FORTY homes in Clifton will get extra insulation to help cut bills, keep residents warm and make houses more energy efficient.

The move is part of City of York Council's plans to cut carbon emissions from homes.

The local authority is making progress on its plans to upgrade homes with poor energy efficiency ratings.

A third of the city's CO2 emissions come from heating, lighting and powering homes.

People with rooms in their roof space can get better insulation under the plans. The council will pay for the work if a homeowner is eligible - if their house has a low energy rating and their household income is below £30,000 a year. Or private landlords can get a grant of up to 66 per cent of the costs of work.

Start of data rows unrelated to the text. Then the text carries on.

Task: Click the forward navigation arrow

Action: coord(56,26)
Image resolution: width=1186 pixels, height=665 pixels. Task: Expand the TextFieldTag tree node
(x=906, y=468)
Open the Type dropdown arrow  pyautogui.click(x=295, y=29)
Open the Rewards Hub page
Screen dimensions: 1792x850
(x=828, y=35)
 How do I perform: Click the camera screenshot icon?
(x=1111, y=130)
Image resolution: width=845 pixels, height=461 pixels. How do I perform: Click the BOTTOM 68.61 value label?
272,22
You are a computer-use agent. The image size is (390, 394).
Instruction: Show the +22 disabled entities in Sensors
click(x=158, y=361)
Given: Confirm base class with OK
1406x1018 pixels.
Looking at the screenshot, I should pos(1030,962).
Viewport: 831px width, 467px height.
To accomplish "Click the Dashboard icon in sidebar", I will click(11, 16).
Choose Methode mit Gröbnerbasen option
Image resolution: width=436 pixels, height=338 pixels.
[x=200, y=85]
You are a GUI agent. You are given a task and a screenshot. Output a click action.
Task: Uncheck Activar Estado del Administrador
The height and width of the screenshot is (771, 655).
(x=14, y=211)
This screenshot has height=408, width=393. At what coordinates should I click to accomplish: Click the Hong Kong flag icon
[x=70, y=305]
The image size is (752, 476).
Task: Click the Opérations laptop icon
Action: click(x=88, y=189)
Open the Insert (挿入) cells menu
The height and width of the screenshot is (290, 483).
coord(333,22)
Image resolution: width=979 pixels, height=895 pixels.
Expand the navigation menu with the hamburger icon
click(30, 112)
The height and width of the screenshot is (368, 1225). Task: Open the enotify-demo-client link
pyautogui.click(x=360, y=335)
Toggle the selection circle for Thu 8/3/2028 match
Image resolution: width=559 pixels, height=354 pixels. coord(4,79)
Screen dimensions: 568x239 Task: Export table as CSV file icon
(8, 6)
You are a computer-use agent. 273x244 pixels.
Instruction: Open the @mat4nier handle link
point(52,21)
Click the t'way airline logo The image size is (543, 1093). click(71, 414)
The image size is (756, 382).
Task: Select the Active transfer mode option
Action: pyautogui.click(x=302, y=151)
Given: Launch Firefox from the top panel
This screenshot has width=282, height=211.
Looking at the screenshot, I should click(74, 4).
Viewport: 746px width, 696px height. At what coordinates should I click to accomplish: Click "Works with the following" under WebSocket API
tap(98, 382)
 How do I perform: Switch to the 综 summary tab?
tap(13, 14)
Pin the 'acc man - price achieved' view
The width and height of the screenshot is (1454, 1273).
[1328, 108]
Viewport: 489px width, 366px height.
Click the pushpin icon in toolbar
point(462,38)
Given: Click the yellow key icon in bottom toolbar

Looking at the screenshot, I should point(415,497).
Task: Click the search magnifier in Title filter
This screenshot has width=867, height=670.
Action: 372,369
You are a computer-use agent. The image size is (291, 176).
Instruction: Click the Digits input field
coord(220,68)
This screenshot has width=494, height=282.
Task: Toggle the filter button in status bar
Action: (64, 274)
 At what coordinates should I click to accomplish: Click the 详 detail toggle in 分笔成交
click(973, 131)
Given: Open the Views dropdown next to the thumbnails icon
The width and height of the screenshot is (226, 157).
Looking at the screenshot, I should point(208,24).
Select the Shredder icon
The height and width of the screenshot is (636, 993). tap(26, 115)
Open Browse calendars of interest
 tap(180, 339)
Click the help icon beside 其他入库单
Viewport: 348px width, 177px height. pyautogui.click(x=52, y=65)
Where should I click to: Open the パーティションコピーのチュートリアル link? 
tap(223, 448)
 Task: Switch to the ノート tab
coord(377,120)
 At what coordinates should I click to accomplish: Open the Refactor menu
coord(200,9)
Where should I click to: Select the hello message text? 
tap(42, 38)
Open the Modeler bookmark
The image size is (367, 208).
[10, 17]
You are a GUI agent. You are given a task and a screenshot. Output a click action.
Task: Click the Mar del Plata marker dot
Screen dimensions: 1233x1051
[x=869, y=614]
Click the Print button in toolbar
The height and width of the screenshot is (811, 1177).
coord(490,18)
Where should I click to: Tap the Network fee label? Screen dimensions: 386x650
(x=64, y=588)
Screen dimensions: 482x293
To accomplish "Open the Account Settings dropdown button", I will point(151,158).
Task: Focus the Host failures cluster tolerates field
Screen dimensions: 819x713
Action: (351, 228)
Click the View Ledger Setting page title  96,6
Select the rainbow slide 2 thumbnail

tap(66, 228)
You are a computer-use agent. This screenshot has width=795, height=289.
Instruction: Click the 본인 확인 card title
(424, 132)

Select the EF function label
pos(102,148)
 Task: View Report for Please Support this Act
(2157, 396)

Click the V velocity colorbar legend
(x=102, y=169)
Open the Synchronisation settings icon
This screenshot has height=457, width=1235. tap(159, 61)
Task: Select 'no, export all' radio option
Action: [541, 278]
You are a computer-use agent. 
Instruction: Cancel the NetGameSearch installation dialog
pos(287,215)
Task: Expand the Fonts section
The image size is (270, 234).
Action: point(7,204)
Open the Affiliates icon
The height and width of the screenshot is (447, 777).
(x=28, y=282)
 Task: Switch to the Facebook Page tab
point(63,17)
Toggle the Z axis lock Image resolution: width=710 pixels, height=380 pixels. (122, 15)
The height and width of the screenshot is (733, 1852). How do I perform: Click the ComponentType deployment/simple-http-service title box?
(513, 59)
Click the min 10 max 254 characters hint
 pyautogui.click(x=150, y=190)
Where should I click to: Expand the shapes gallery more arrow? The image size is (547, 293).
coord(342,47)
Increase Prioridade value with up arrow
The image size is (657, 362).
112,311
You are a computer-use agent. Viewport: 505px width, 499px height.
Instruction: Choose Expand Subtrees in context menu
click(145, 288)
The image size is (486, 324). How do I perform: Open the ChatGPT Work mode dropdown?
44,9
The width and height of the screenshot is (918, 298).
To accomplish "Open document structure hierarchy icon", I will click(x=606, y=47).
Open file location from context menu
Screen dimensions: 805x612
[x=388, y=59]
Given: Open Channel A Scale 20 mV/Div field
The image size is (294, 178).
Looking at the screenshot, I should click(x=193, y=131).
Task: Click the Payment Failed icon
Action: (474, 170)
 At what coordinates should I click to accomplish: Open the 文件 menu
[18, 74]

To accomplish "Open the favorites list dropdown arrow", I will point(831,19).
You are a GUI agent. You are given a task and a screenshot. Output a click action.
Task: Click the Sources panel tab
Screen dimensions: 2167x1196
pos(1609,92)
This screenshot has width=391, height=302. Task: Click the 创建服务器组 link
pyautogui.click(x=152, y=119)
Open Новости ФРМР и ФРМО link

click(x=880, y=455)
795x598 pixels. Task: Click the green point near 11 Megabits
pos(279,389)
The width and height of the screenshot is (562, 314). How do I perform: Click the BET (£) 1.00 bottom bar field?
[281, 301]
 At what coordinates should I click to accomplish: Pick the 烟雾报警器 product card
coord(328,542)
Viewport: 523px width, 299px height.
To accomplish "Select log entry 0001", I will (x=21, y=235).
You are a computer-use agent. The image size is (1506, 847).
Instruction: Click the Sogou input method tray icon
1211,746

The council is focusing on Clifton first because there is high fuel poverty in the area and many homes have rooms in the roof.

But residents in other parts of the city can get funding for free loft insulation and draught proofing if they qualify.

The work is due to be completed by September.

There are several other programmes underway to improve the energy efficiency of the city's homes.

Plans to upgrade 60 council homes with poor energy efficiency ratings are underway. The council will discuss how residents' homes can be improved and work could start in June.

Solar panels could also be installed on 50 council homes across the city, under a fresh funding bid to government.

Cllr Denise Craghill says the plans to make homes more energy efficient can cut fuel bills, reduce carbon emissions and make residents more comfortable.

She said: “To tackle fuel poverty and to meet the ambition of York being carbon neutral by 2030, we are committing to significant work to reduce energy demand, improve the comfort of homes and reduce energy bills.

"Highly insulated homes and the use of green renewable energy helps both residents and our climate emission reduction targets.”

York has teamed up with Harrogate, Selby and Craven councils to bid for government funding for green homes projects.